14) Ever want to write outside of the Romance category?
I have two family epics out there with a new series along those same lines coming out in the fall. That one follows the residents of a small town in Montana from 1867 to 2006.
15) I've noticed your life experiences reflect in your stories, and writing is a full-time job, but do you have any hobbies or other obsessions that enter your story settings?

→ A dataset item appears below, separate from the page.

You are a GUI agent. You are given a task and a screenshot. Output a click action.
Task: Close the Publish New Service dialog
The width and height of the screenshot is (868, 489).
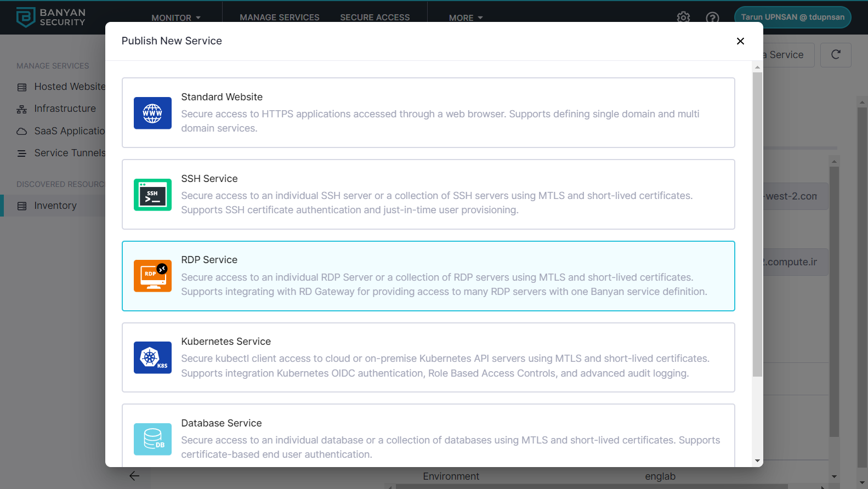point(740,41)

I also work full time, or did until the dealership I worked for was sold. I’ve just started a new job and withholding judgment on how well I like it. As for hobbies, I knit and crochet, attend Indian Pow-Wows and am very active in my church. I Do Not Do Housework. I have the same theory about that as Joan Rivers, why clean when I have to do it again six months later?
16) What new writing projects are in the works?
At present I am working on six new books, two of them for Wings. With Kate Armstrong: Over-The-Hill Coed coming out in April, and Hello, Do You Know Me? scheduled for June, I’m working on The Preacher Takes A Husband and Winters’ House to add to those wonderful gals from Minter.
17) Do you have anything still in the dream stage that you'd like to accomplish in your writing?
Eventually I want to write the story of my grandmother who was sold as a bondservant when she was orphaned at the age of three. I would also like to see my books made into movies, but of course, wouldn’t we all? My biggest goal is to be able to write full time, but even with 28 books in print, I can’t support myself so I just keep working and writing.